## ACTIVITY
Your answer should be one number: how many lines of the data include the string "computer"?

## GIVEN DATA
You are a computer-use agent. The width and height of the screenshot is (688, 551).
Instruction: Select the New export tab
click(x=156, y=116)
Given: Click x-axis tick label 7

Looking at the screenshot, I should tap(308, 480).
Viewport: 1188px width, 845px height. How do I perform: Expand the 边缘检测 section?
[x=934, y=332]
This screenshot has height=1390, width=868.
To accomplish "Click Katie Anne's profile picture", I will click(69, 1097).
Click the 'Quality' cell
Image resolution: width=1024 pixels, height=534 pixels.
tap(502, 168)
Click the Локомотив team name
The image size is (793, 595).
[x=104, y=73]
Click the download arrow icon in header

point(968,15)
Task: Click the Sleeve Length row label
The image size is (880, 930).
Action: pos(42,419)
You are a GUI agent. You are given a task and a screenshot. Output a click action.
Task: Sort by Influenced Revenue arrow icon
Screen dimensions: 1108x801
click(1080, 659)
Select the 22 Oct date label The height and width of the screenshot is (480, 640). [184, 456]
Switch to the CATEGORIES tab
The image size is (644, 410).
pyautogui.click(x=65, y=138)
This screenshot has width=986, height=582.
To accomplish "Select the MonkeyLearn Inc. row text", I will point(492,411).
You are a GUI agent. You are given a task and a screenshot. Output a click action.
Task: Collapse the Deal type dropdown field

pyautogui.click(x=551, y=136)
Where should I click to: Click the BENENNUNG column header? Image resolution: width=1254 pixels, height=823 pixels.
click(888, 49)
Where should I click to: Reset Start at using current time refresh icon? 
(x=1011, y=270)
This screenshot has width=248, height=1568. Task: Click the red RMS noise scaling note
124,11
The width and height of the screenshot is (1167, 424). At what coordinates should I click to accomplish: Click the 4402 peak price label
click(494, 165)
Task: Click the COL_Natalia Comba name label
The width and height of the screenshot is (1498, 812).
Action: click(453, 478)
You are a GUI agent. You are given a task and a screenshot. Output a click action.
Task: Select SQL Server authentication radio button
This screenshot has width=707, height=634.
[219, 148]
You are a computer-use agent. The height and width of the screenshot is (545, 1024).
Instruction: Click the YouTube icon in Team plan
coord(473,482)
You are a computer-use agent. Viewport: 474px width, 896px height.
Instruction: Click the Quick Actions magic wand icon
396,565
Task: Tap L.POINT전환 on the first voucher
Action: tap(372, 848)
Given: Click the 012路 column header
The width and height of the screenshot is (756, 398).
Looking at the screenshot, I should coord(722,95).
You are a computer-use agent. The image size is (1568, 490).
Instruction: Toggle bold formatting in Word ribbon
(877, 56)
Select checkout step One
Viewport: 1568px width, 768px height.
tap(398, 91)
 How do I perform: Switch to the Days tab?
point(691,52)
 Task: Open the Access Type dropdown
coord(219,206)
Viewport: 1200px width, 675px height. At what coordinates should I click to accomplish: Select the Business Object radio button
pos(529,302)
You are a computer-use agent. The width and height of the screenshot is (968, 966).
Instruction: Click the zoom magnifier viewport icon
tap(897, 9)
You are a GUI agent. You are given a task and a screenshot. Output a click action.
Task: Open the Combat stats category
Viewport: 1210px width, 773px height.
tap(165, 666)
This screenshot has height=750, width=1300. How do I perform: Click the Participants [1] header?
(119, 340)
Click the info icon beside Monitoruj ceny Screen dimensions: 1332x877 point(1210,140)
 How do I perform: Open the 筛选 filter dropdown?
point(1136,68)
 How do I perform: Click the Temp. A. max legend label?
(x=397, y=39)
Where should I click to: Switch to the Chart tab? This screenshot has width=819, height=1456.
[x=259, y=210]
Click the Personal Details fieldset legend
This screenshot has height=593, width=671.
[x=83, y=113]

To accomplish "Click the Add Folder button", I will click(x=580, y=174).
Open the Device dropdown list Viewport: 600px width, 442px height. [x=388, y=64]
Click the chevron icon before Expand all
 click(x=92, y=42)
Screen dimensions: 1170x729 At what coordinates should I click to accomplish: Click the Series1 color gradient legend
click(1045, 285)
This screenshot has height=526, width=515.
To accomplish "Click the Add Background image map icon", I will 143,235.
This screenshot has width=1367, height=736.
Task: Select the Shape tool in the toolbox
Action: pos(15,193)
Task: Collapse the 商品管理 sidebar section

## ANSWER SECTION
5